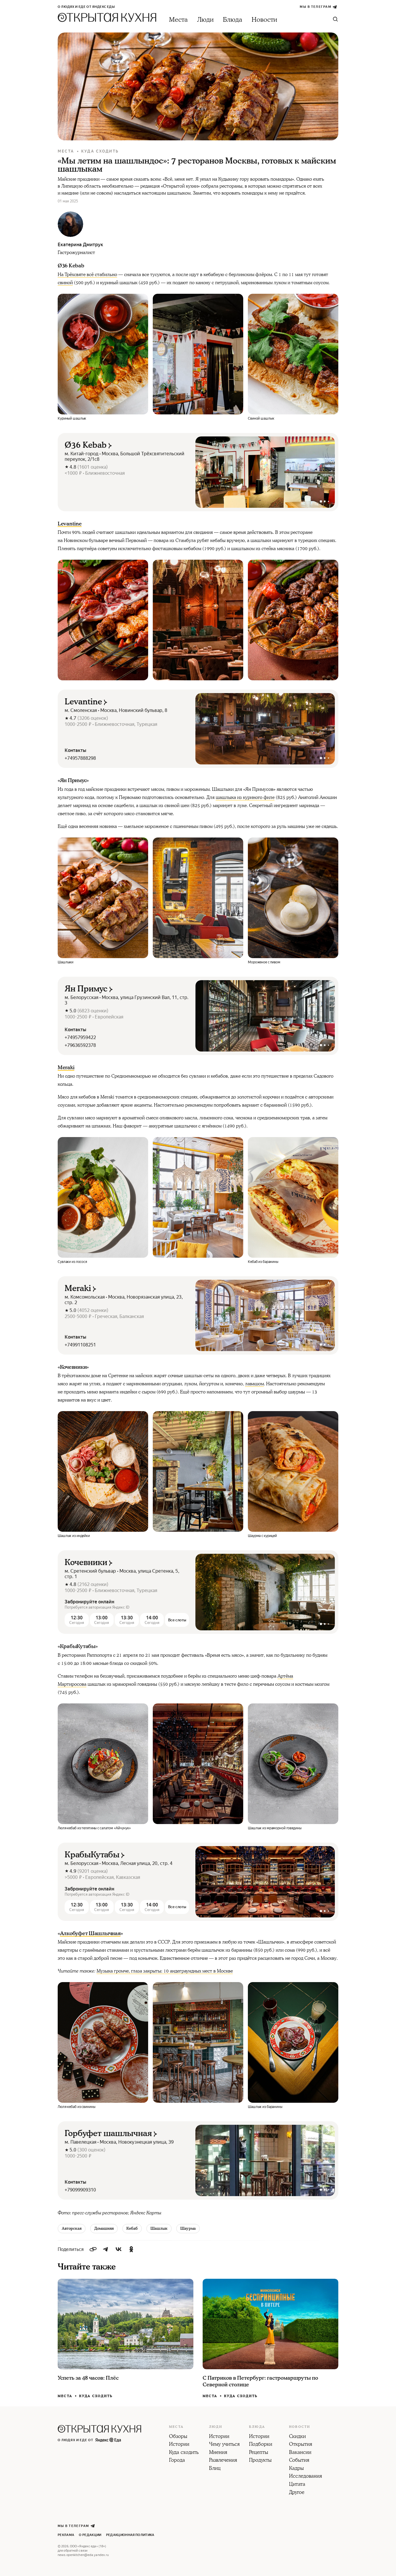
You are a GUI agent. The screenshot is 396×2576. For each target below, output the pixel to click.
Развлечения (223, 2460)
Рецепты (258, 2453)
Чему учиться (224, 2444)
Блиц (215, 2469)
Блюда (232, 20)
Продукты (260, 2460)
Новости (264, 20)
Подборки (260, 2444)
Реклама (66, 2535)
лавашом (254, 1383)
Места (178, 20)
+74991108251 (80, 1345)
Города (177, 2460)
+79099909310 (80, 2190)
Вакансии (300, 2453)
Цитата (297, 2484)
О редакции (90, 2535)
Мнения (218, 2453)
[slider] (265, 472)
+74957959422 (80, 1037)
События (299, 2460)
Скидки (297, 2437)
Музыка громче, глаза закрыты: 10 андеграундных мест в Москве (165, 1971)
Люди (205, 20)
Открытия (300, 2444)
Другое (296, 2493)
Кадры (296, 2469)
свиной (65, 282)
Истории (179, 2444)
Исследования (305, 2476)
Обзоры (178, 2437)
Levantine (70, 524)
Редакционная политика (130, 2535)
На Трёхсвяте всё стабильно (87, 274)
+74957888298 (80, 758)
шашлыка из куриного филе (245, 797)
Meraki (66, 1068)
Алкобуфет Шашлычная (90, 1933)
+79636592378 (80, 1045)
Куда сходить (100, 151)
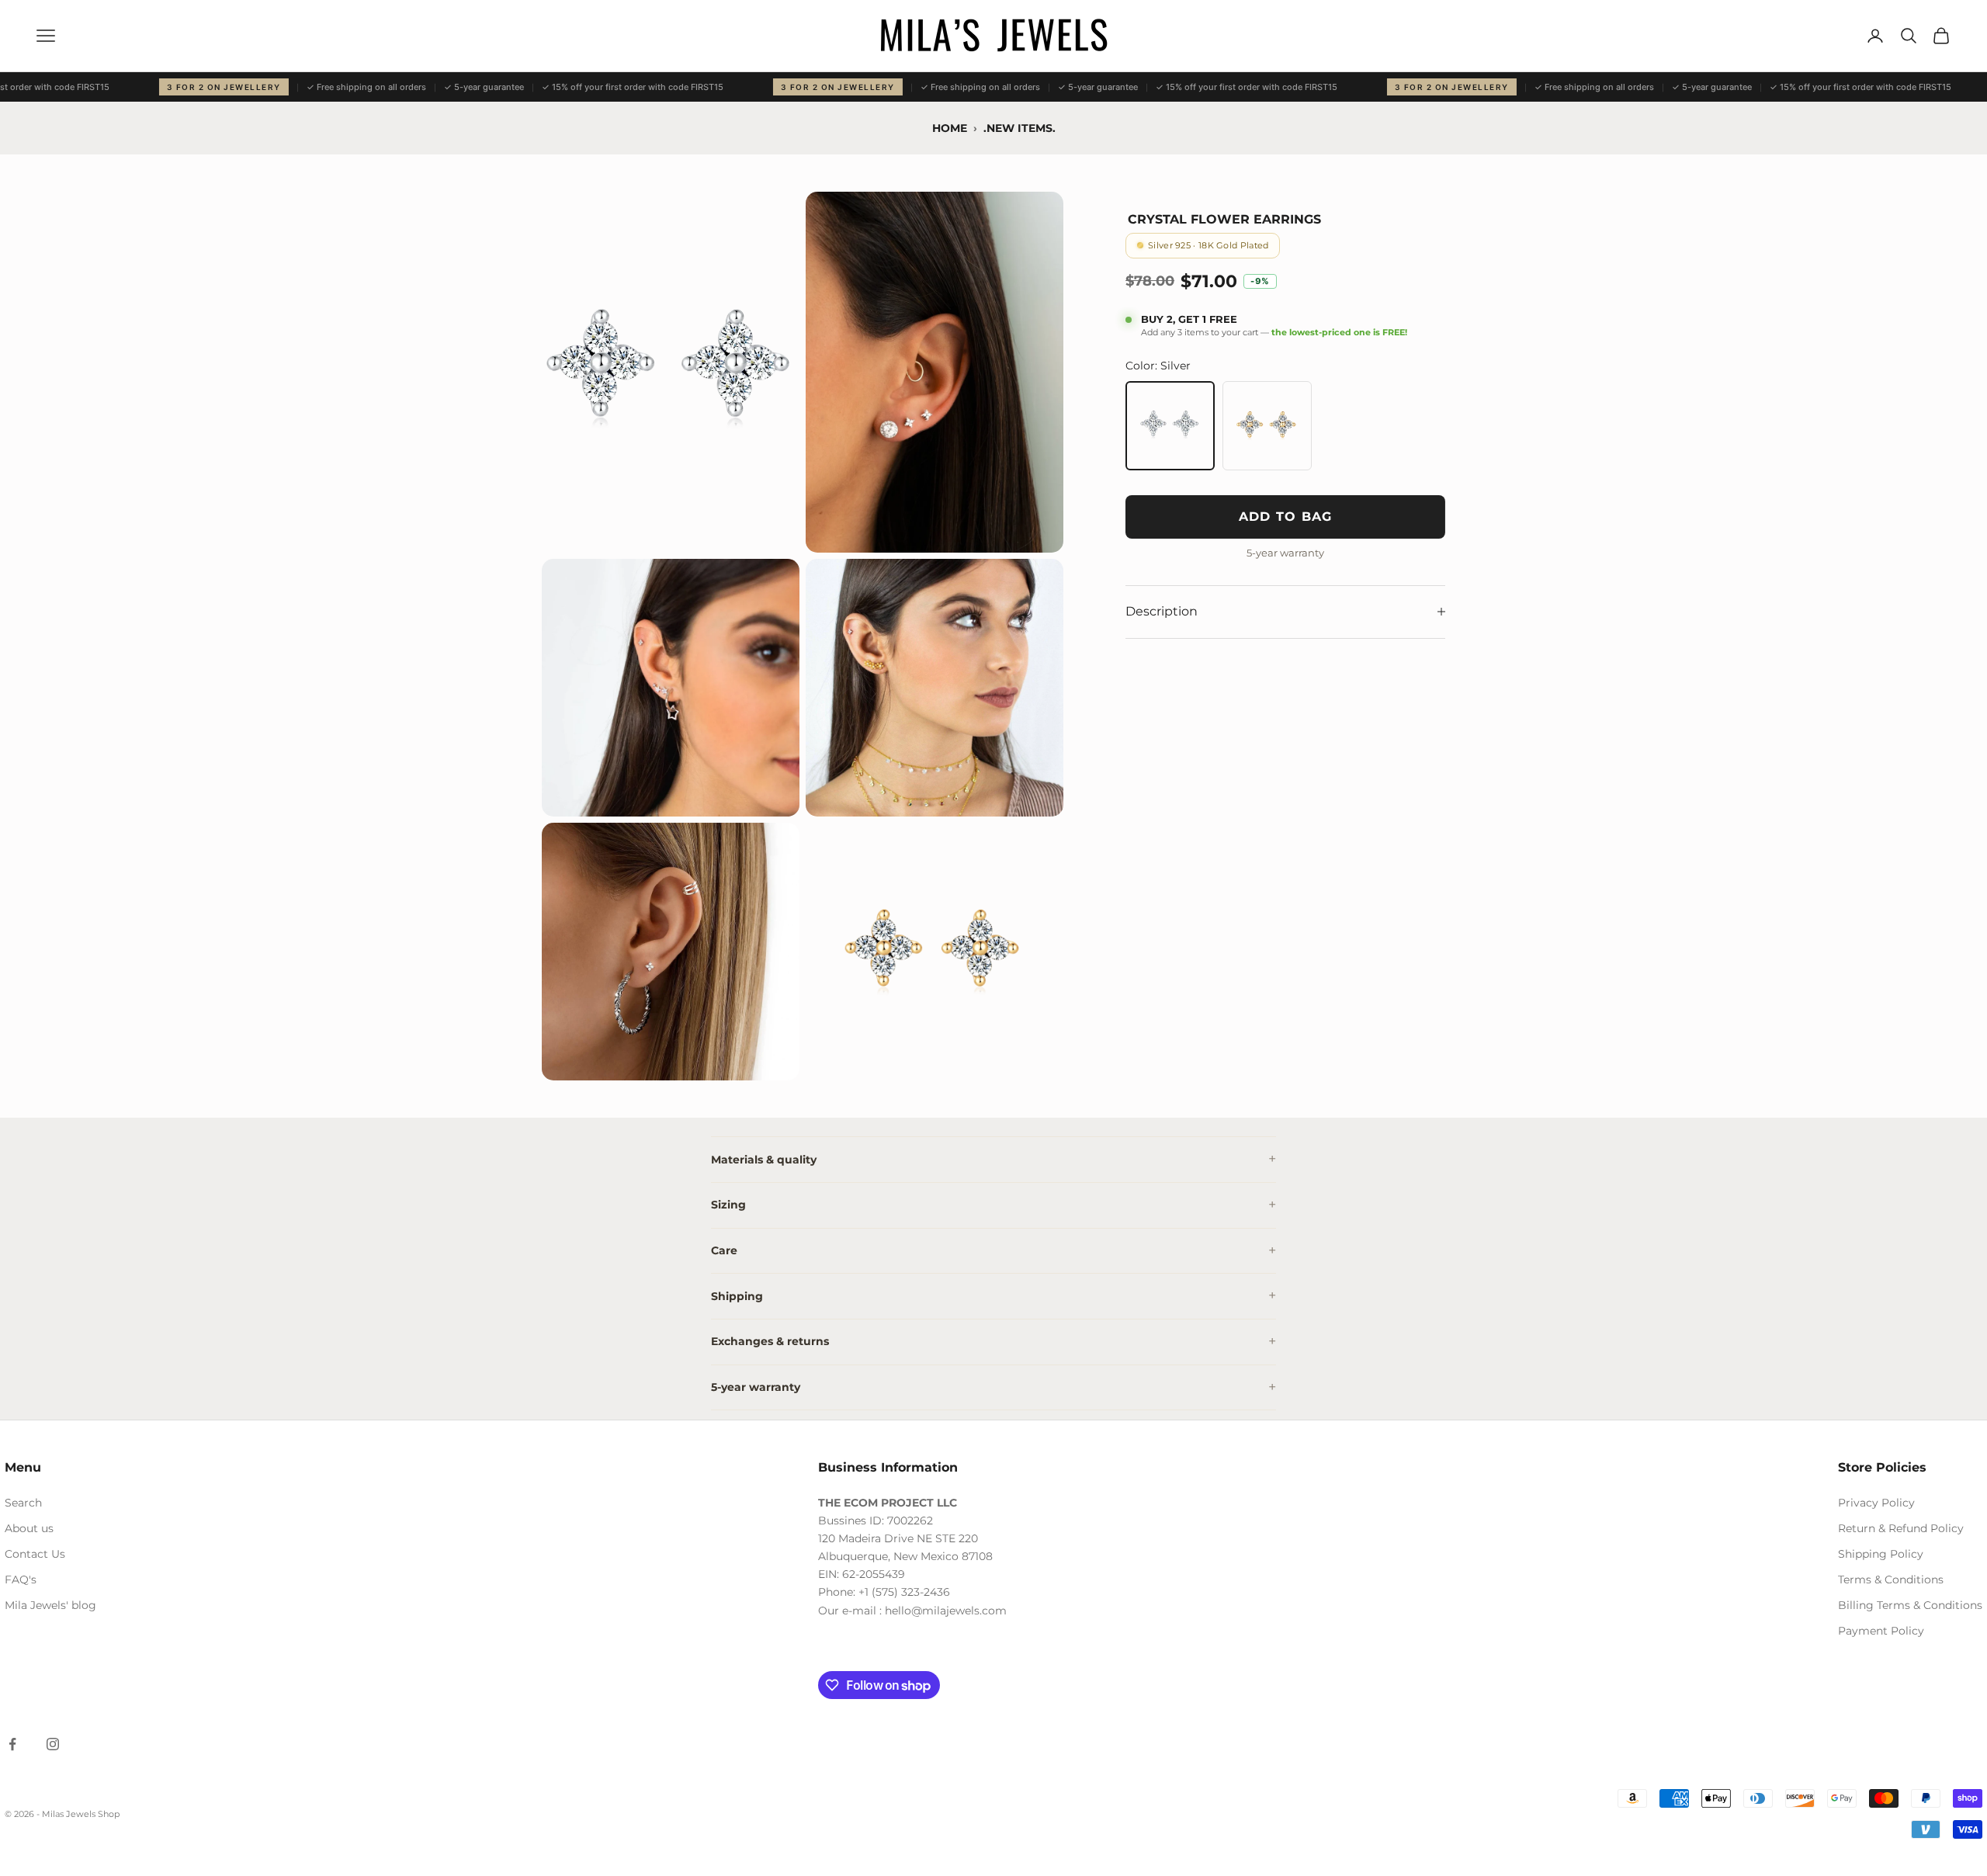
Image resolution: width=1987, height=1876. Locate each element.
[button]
* * * * * * * * *
To do – Excluding images, output exactly the lines from the one that holds "шашлыка из куриного филе (245, 797)" through the final line of the material, both ends included.

Exercise result –
шашлыка из куриного филе (245, 797)
Meraki (66, 1068)
Алкобуфет Шашлычная (90, 1933)
+79636592378 (80, 1045)
Куда сходить (100, 151)
Image resolution: width=1987, height=1876. Locate each element.
[button]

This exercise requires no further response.